Pixel coordinate grounding data:
····················
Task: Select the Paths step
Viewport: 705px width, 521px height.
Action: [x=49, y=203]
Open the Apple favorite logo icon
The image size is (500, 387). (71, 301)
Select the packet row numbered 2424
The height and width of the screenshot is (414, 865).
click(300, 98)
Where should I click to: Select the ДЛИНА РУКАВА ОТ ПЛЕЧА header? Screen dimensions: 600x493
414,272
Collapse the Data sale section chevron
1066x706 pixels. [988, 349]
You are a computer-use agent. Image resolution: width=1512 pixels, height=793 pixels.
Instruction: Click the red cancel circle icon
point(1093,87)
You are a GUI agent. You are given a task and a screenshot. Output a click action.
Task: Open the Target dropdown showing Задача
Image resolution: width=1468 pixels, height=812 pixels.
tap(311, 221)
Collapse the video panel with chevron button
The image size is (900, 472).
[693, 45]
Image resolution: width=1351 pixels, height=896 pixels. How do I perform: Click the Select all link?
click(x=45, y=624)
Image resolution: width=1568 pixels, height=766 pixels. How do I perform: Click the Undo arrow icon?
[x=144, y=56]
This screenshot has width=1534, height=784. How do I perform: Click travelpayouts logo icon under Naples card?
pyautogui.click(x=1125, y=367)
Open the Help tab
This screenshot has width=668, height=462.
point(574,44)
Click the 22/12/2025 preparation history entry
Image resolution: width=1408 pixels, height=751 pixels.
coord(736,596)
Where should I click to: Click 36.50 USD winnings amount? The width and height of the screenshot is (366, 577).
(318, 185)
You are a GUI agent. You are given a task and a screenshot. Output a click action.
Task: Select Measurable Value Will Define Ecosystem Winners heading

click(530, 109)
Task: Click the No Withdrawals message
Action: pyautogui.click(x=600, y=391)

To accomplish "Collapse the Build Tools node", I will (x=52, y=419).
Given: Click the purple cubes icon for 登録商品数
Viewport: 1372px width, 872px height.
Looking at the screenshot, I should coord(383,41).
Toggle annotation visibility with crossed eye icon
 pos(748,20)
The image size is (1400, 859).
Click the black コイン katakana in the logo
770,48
····················
Write down every entry exactly.

Solution »
Task: Select the Paths step
Viewport: 705px width, 521px height.
Action: [x=49, y=203]
Open the Apple favorite logo icon
The image size is (500, 387). (71, 301)
Select the packet row numbered 2424
The height and width of the screenshot is (414, 865).
click(300, 98)
Where should I click to: Select the ДЛИНА РУКАВА ОТ ПЛЕЧА header? Screen dimensions: 600x493
414,272
Collapse the Data sale section chevron
1066x706 pixels. [988, 349]
You are a computer-use agent. Image resolution: width=1512 pixels, height=793 pixels.
Instruction: Click the red cancel circle icon
point(1093,87)
You are a GUI agent. You are given a task and a screenshot. Output a click action.
Task: Open the Target dropdown showing Задача
Image resolution: width=1468 pixels, height=812 pixels.
tap(311, 221)
Collapse the video panel with chevron button
The image size is (900, 472).
[693, 45]
Image resolution: width=1351 pixels, height=896 pixels. How do I perform: Click the Select all link?
click(x=45, y=624)
Image resolution: width=1568 pixels, height=766 pixels. How do I perform: Click the Undo arrow icon?
[x=144, y=56]
This screenshot has width=1534, height=784. How do I perform: Click travelpayouts logo icon under Naples card?
pyautogui.click(x=1125, y=367)
Open the Help tab
This screenshot has width=668, height=462.
point(574,44)
Click the 22/12/2025 preparation history entry
Image resolution: width=1408 pixels, height=751 pixels.
coord(736,596)
Where should I click to: Click 36.50 USD winnings amount? The width and height of the screenshot is (366, 577).
(318, 185)
You are a GUI agent. You are given a task and a screenshot. Output a click action.
Task: Select Measurable Value Will Define Ecosystem Winners heading

click(530, 109)
Task: Click the No Withdrawals message
Action: pyautogui.click(x=600, y=391)

To accomplish "Collapse the Build Tools node", I will (x=52, y=419).
Given: Click the purple cubes icon for 登録商品数
Viewport: 1372px width, 872px height.
Looking at the screenshot, I should coord(383,41).
Toggle annotation visibility with crossed eye icon
 pos(748,20)
The image size is (1400, 859).
Click the black コイン katakana in the logo
770,48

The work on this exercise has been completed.